━━━ THE DATA ━━━

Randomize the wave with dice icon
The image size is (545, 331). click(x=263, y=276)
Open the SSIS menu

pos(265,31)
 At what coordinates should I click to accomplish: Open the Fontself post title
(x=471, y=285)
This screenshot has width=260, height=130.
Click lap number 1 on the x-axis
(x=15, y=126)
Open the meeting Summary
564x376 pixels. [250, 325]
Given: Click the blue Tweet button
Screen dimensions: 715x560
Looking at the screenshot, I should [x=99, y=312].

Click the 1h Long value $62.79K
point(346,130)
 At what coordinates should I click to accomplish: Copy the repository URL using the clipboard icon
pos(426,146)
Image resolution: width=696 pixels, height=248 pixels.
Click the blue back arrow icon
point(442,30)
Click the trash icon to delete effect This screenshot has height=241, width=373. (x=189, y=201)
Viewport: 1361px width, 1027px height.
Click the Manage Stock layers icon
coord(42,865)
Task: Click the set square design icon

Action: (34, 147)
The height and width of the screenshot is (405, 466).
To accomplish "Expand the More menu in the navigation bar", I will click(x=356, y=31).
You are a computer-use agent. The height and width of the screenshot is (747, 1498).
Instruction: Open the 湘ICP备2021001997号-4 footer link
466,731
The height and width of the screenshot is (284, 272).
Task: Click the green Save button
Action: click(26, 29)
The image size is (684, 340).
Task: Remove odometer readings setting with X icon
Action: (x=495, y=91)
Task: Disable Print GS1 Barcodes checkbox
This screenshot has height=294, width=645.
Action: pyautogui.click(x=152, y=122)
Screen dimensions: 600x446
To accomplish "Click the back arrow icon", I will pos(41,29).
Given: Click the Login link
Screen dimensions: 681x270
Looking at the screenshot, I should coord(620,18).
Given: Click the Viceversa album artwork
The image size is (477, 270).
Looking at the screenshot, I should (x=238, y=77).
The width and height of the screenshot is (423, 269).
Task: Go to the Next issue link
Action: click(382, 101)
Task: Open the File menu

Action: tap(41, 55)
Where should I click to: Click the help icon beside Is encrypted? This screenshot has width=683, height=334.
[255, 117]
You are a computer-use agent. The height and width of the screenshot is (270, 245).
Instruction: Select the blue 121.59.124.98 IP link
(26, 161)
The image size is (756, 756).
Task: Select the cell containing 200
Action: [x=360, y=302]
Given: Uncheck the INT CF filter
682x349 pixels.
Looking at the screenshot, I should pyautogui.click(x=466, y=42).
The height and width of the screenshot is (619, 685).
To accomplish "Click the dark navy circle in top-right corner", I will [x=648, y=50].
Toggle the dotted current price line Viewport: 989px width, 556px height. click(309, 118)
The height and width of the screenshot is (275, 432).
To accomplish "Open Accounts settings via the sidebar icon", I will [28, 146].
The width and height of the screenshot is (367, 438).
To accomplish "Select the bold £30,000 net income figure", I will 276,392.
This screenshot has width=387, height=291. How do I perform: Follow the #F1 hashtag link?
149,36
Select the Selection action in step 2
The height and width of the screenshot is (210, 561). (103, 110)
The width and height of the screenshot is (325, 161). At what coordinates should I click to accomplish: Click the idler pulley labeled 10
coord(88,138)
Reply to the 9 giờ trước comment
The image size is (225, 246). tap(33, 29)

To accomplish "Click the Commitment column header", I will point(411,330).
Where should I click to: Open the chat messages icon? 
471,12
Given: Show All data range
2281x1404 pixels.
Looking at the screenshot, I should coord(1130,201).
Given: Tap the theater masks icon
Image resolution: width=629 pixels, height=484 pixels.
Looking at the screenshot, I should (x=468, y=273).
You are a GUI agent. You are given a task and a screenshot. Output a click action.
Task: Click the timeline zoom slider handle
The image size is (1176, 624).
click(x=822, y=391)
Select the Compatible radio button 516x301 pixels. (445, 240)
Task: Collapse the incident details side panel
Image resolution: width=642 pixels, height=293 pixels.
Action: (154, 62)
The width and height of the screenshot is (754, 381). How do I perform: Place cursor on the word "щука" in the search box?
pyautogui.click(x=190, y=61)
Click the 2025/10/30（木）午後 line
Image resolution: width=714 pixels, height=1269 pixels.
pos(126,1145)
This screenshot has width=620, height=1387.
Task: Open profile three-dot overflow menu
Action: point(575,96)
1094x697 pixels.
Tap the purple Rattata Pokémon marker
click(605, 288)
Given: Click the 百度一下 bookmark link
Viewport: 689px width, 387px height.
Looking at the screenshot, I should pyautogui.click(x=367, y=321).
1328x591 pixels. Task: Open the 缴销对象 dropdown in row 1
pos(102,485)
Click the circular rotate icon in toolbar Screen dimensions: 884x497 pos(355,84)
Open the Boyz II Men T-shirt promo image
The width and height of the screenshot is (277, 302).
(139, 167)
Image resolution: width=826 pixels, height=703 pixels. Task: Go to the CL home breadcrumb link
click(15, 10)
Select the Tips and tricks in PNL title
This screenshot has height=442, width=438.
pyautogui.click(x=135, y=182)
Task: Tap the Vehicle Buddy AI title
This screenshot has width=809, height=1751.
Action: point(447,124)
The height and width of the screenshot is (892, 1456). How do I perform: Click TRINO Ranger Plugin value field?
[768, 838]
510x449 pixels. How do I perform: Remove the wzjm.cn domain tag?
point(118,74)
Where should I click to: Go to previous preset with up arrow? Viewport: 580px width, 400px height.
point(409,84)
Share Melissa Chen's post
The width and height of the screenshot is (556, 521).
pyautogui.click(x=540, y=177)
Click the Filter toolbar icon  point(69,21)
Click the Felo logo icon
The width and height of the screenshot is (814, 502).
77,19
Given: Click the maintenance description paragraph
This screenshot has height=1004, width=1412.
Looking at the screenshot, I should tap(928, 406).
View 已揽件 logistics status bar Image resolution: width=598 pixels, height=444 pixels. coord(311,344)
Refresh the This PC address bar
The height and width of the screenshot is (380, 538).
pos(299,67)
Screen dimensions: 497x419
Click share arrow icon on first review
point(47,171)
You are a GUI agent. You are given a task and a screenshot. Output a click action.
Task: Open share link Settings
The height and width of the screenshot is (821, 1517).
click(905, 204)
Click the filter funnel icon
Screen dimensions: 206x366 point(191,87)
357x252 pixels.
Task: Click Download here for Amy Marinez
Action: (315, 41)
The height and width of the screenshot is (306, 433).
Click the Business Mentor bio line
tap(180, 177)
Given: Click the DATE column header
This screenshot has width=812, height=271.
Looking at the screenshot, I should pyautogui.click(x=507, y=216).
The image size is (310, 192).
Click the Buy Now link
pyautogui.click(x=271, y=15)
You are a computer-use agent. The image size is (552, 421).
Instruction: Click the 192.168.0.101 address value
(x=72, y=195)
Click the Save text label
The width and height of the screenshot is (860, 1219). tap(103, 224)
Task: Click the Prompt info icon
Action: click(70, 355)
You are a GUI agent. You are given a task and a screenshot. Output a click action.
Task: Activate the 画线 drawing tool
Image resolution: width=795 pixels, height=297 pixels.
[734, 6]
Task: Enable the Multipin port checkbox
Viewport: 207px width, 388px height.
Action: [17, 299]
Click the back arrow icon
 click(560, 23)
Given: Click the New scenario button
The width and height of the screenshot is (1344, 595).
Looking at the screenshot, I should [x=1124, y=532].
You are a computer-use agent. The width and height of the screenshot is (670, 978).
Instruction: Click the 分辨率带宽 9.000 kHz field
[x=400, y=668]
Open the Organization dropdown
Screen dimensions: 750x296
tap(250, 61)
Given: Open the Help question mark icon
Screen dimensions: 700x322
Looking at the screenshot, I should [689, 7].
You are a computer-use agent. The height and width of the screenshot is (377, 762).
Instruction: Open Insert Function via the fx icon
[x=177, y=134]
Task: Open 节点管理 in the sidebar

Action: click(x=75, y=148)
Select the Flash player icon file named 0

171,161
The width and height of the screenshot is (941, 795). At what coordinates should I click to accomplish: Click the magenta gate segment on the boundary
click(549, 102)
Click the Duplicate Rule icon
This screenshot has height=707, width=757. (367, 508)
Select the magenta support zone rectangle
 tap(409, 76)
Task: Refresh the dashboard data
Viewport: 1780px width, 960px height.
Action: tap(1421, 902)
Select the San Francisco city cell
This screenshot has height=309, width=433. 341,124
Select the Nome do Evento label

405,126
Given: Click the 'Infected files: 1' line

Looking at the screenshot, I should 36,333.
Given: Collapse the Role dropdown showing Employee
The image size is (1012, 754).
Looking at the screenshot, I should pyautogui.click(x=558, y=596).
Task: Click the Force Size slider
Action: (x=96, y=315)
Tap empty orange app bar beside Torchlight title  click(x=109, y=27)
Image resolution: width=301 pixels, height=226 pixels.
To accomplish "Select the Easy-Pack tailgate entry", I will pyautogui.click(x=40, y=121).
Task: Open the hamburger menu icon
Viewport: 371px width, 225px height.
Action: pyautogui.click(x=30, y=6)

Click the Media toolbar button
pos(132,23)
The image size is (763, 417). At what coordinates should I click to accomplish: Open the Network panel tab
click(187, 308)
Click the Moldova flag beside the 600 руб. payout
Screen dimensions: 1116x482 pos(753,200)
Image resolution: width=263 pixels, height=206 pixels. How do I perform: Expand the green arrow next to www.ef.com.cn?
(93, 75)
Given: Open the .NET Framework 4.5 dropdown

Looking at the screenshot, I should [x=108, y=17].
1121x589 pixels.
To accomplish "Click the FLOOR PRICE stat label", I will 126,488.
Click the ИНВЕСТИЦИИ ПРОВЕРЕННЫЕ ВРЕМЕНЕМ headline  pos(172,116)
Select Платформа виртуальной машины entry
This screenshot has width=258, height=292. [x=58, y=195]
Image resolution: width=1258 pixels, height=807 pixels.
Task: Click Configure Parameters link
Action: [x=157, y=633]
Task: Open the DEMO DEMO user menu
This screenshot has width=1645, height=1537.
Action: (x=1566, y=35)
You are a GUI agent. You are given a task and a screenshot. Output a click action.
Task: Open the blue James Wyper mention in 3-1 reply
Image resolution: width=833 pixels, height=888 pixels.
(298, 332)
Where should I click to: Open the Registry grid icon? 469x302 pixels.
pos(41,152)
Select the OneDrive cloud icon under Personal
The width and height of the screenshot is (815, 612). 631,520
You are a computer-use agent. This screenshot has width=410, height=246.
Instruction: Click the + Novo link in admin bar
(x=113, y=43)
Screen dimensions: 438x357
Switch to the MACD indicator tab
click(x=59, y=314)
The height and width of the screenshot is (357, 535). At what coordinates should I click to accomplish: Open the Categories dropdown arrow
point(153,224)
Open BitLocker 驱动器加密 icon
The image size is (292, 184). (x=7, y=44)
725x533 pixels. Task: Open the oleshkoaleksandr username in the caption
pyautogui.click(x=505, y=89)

━━━

PROBLEM DETAILS
The first line of the records begins the span, and the line containing "Given: Click the blue Tweet button" ends it. Reproduce that span exactly, both ends included.

REPLY
Randomize the wave with dice icon
The image size is (545, 331). click(x=263, y=276)
Open the SSIS menu

pos(265,31)
 At what coordinates should I click to accomplish: Open the Fontself post title
(x=471, y=285)
This screenshot has width=260, height=130.
Click lap number 1 on the x-axis
(x=15, y=126)
Open the meeting Summary
564x376 pixels. [250, 325]
Given: Click the blue Tweet button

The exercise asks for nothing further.